130328_FoodPoliceBadge picA recent study published in the American Journal of Agricultural Economics (AJAE) found that instituting a tax on sugar-sweetened beverages only decreased overall calorie consumption by less than 14 calories per day. High-income consumers were found to only have a decrease of 5.6 calories per day while low-income consumers had a decrease of 13.2 calories per day. That is roughly equivalent to cleaning your house for two to three minutes every day.

Studies have shown that when persons decrease their consumption of one food item, they simply replace it with another. The study measured the expenditures of low and high-income individuals on 23 different food items when an extra tax of ½ cent per ounce was added to sugary drinks. The study found that the tax was regressive, having a harsher impact on low-income consumers and resulted in a decrease in welfare rather than consumption. Additionally, researchers found that the consequences of a food tax increased sodium and fat intake. Overall, the study showed negligible decreases in daily caloric intake.

What can you eliminate to decrease your intake by 10 calories per day?

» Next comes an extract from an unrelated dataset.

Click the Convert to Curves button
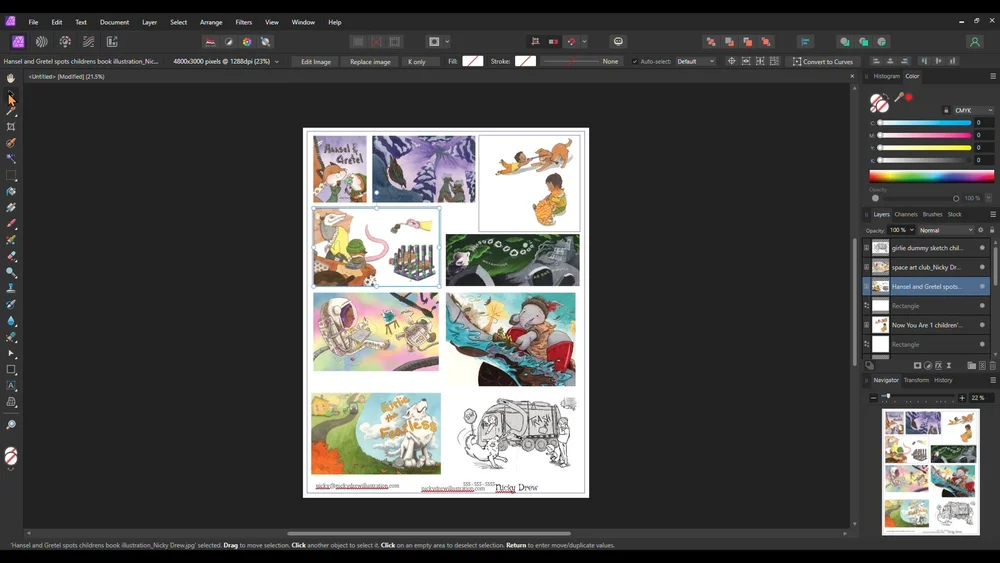 coord(823,62)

If you feel like paying the soda tax, but still want to shed those pounds like your friends who were hit by price increases, has a great guide for 10 calorie portions. Don’t feel like walking for less than one minute per day? Just say no to that extra apple slice or gummi bear.

As we’ve said before, fat taxes aren’t the way to curb obesity. Sometimes a closed mouth and a little personal responsibility can take the place of an overreaching nanny state.